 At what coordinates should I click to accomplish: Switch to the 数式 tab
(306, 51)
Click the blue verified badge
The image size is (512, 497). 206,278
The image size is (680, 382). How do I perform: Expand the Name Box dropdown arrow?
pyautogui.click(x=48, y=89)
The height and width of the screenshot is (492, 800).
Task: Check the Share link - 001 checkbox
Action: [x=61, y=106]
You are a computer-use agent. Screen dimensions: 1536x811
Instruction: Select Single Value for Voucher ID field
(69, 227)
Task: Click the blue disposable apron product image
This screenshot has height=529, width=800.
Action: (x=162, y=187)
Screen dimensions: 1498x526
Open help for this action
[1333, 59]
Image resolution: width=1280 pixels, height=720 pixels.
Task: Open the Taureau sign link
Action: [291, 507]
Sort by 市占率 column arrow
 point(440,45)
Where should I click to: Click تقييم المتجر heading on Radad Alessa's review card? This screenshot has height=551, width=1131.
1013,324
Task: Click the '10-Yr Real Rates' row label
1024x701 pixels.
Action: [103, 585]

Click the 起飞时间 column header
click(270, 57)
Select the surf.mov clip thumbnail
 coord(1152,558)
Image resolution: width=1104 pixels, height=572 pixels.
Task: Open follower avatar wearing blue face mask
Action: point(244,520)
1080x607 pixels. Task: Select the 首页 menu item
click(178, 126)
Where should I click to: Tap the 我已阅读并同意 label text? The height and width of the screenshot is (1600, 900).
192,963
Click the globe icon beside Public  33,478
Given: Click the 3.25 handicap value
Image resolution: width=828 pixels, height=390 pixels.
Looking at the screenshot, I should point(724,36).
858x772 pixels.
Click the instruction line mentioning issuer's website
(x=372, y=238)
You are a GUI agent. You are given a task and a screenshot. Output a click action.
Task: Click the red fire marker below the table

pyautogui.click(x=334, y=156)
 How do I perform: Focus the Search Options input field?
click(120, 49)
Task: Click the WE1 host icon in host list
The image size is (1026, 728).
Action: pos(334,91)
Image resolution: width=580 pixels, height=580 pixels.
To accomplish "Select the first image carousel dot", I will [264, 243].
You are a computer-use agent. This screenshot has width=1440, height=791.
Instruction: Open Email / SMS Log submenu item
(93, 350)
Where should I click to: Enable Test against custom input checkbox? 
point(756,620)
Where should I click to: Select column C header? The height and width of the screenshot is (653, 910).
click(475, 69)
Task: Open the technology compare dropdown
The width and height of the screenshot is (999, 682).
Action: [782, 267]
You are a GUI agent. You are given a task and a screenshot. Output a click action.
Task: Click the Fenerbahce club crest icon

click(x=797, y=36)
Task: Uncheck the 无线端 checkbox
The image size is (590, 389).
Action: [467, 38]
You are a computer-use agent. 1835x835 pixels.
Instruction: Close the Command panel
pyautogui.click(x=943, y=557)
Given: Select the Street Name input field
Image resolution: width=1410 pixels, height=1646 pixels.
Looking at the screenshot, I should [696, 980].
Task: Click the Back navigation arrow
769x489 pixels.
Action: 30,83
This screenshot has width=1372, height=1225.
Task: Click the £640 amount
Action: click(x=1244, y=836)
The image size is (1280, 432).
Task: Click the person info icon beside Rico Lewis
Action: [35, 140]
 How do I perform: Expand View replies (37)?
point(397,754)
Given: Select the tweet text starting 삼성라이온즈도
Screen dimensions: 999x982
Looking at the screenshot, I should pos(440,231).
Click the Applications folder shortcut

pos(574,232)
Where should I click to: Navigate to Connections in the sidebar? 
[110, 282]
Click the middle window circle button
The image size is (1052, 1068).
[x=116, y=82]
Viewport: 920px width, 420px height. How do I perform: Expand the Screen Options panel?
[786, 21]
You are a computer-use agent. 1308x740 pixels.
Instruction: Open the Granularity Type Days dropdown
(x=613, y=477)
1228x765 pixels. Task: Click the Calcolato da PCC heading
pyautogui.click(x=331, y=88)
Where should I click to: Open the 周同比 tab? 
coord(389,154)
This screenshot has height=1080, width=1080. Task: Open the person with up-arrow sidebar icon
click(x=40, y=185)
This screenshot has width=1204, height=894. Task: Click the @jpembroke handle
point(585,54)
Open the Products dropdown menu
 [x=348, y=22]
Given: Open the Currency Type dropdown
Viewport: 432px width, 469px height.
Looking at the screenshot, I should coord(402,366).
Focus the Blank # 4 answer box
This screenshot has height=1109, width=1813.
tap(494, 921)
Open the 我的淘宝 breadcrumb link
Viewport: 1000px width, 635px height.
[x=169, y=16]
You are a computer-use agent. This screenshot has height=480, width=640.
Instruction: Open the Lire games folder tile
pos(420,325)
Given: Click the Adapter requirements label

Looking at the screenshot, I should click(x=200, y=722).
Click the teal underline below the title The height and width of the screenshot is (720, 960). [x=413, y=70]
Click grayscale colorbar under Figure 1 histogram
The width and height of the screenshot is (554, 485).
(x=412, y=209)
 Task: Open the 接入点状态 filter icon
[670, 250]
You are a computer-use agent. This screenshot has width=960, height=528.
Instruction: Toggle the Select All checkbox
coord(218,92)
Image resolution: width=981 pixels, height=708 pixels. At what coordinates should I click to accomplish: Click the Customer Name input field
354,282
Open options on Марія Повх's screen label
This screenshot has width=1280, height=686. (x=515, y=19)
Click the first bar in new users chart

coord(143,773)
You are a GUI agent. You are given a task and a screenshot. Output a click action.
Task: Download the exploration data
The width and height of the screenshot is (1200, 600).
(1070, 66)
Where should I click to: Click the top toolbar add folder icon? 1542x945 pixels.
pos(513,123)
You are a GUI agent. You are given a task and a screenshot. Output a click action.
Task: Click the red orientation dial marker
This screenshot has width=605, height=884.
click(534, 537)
..............................
* [WORK INSTRUCTIONS]
Determine how many lines in the data above contain the string "computer". Give nothing except the number.

* [ANSWER AREA]
6